Duamutef is the embodiment of the desert and the hardy folk who live in the sands. Although patron of all nomads, he is not an overly benevolent god, and offers little protection against the scorching heat or waterless wastes. Those who wish to survive the sands must do so on their own merits. Most images of him resemble a nomad of the worshippers’ race carrying a staff in one hand and a pair of sandals in the other. Sometimes he is shown with a camel’s head.
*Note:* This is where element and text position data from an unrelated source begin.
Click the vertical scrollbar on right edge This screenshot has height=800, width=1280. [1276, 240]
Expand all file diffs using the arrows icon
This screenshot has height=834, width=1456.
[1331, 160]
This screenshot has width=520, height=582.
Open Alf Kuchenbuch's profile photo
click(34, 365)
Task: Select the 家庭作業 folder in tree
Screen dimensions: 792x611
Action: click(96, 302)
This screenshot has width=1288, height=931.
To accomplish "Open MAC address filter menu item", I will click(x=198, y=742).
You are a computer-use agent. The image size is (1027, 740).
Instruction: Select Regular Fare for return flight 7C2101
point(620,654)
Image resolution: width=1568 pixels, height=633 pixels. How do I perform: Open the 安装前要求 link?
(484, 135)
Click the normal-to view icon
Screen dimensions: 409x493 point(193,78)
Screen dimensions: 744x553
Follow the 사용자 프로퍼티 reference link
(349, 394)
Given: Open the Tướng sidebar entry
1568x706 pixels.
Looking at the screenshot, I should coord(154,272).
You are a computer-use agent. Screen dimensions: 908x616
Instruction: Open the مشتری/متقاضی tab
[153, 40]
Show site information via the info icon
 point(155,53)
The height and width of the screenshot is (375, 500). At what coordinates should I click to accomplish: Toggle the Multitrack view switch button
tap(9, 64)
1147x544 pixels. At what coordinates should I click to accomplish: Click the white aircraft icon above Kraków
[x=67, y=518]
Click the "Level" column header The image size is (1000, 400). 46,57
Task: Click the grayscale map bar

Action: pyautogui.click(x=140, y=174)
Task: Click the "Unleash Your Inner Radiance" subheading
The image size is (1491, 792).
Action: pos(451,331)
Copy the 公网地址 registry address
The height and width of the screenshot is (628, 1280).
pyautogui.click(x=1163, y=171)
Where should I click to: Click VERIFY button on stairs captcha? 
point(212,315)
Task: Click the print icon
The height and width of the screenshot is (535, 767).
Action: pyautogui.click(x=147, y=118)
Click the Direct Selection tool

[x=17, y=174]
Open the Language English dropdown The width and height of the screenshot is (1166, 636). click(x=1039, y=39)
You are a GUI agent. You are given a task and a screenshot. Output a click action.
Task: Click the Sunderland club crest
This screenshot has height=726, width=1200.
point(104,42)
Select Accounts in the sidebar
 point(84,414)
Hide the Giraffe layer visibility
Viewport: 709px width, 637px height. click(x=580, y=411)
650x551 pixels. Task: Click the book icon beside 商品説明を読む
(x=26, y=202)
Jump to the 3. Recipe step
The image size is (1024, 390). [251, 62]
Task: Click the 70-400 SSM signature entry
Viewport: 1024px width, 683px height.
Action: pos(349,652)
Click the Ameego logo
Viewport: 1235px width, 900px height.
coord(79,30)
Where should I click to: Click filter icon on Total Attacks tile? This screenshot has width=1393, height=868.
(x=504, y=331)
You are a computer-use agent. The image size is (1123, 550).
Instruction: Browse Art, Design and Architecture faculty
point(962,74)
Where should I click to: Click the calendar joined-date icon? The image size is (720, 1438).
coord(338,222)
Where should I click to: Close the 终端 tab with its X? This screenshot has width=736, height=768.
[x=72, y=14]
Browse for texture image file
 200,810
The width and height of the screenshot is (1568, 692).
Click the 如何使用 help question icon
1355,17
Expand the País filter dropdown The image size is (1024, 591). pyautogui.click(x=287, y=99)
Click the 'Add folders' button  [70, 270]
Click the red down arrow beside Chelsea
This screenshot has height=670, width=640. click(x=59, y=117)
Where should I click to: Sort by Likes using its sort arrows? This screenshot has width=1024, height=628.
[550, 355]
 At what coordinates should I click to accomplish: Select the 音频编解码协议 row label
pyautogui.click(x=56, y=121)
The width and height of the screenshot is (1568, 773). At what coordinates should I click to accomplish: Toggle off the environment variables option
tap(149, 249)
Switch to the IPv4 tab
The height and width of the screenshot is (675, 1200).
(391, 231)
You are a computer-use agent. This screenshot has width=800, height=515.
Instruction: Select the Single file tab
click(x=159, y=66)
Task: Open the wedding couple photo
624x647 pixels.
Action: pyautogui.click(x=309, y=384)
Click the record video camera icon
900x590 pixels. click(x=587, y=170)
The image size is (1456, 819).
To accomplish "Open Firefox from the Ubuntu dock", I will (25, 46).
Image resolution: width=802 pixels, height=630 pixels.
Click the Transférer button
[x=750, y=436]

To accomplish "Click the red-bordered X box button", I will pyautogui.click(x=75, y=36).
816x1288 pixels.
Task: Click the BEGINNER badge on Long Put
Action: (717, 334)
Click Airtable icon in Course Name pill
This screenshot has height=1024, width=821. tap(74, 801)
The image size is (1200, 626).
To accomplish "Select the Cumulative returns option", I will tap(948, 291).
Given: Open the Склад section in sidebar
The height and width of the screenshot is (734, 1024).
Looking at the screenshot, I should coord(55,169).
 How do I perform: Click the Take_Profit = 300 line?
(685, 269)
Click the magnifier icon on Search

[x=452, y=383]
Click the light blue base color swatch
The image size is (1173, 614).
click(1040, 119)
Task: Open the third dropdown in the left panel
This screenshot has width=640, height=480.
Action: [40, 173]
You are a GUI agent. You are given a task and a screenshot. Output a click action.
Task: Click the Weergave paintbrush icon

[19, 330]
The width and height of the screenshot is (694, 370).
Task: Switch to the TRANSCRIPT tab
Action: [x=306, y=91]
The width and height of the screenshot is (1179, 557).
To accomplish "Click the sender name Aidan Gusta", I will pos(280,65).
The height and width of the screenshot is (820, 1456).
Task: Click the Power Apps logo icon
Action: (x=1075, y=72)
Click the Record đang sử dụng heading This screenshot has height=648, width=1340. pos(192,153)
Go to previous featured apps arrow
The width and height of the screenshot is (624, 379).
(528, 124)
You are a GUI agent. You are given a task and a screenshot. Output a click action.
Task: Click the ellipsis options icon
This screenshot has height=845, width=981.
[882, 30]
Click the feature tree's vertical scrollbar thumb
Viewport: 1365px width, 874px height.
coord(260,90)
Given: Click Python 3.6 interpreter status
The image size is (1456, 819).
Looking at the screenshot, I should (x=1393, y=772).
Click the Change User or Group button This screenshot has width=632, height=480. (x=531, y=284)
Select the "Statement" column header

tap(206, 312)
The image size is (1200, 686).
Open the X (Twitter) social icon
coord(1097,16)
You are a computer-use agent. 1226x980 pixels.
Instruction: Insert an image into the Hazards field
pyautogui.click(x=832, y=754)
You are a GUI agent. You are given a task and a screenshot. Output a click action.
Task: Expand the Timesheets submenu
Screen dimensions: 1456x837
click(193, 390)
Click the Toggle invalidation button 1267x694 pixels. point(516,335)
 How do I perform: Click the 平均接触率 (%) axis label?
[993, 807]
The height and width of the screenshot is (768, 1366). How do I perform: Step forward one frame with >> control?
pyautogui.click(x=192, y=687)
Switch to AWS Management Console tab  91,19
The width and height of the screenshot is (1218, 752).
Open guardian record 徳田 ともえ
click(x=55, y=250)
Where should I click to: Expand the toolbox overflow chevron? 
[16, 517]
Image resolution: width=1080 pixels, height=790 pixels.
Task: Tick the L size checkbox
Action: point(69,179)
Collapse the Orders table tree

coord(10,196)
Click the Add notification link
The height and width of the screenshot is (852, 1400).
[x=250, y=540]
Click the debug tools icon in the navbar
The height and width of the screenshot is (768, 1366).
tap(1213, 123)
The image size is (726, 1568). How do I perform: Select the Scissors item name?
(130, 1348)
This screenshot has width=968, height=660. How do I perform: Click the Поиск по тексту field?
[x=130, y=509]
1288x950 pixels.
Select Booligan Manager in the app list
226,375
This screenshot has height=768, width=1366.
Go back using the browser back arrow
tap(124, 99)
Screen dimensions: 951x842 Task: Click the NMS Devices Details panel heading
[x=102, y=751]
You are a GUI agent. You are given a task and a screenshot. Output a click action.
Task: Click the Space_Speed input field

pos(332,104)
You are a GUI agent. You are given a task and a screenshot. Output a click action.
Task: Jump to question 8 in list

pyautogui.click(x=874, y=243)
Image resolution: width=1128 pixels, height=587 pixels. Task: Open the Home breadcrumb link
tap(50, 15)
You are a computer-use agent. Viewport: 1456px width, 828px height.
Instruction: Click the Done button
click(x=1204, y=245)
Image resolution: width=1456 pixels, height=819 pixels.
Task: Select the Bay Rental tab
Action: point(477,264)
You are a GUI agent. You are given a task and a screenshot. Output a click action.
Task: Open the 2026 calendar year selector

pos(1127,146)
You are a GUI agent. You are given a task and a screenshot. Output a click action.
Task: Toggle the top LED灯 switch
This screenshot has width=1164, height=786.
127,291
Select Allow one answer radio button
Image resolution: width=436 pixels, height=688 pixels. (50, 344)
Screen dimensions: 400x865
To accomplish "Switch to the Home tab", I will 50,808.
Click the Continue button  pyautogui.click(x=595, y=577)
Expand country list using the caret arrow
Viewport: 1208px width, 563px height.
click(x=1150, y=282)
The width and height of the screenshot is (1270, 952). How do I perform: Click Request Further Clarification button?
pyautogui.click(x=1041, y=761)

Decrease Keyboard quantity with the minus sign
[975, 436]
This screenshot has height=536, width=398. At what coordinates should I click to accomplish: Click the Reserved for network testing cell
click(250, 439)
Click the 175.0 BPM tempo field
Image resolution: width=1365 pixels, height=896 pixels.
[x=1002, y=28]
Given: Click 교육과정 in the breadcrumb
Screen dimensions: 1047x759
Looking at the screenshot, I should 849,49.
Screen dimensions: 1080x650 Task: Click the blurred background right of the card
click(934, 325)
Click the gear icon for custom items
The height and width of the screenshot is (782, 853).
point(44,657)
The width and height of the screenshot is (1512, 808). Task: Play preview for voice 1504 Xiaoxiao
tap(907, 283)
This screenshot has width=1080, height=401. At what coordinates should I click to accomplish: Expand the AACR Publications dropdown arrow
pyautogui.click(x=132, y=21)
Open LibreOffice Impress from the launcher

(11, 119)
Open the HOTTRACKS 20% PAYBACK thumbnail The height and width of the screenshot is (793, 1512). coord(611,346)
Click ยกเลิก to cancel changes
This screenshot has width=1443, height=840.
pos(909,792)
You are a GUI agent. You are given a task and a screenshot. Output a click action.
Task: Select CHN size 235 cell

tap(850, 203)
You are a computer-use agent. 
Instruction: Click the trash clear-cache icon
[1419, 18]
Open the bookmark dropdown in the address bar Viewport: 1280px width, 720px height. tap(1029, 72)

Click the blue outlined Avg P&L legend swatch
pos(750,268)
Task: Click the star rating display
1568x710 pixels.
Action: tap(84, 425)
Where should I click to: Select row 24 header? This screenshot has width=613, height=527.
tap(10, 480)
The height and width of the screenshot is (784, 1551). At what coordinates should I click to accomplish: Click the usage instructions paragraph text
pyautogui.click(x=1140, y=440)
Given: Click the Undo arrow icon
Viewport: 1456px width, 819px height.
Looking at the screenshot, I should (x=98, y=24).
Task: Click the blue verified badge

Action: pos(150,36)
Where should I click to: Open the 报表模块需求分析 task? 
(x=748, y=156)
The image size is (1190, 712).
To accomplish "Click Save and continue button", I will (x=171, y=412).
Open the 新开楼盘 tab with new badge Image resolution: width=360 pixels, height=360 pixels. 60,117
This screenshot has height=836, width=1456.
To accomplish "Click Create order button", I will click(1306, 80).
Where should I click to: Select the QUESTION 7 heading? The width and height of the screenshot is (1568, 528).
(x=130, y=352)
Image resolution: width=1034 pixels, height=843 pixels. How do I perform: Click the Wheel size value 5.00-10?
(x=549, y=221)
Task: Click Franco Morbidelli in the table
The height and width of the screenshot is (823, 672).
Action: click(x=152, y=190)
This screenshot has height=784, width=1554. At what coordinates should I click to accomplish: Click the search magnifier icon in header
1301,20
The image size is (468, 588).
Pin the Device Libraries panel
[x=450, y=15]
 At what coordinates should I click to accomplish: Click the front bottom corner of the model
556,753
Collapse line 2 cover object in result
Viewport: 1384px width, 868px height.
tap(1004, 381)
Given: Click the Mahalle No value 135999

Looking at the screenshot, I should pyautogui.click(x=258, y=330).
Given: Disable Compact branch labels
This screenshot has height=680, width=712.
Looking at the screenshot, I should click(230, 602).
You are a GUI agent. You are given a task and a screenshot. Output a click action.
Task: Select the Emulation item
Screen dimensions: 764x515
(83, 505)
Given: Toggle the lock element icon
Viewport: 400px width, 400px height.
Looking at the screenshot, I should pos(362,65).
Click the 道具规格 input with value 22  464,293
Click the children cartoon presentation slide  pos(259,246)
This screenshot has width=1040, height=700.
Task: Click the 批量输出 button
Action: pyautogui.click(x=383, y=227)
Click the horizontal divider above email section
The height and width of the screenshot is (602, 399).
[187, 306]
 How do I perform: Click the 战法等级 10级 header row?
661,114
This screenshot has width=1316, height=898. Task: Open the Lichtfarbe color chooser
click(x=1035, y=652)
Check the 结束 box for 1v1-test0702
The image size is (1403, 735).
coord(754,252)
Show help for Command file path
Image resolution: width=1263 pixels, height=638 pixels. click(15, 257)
Shrines to Duamutef are commonplace, but rarely static. The nomadic tribes carry their shrines with them, setting them up outside the local noble’s tent whenever camp is made. Most take the form of an heirloom, be it a sword, suit of armor, saddle, and such like. Typically, the item is somehow related to the founder of the family line. Temples are nonexistent, as the entire desert is seen as a temple to Duamutef.
Clergy are loyal to their family, clan, and then tribe before all other matters, and tend to act as advisors to the bey, mir, or sheikh. Priests often serve as mediators in intertribal disputes, trying to find a solution that avoids nomad blood being spilled in the sands. Paladins serve as family, clan, or
tribal champions, as well as bodyguards to important personages.
When diplomacy fails, it is time for the paladins to settle matters. Both factions are also expected to be skilled hunters, capable of providing for their kin. Like Apsu, festivals to Duamutef involve washing. However, followers scrub their bodies with sand, removing their sins while they pray. Going without water is common on holy days.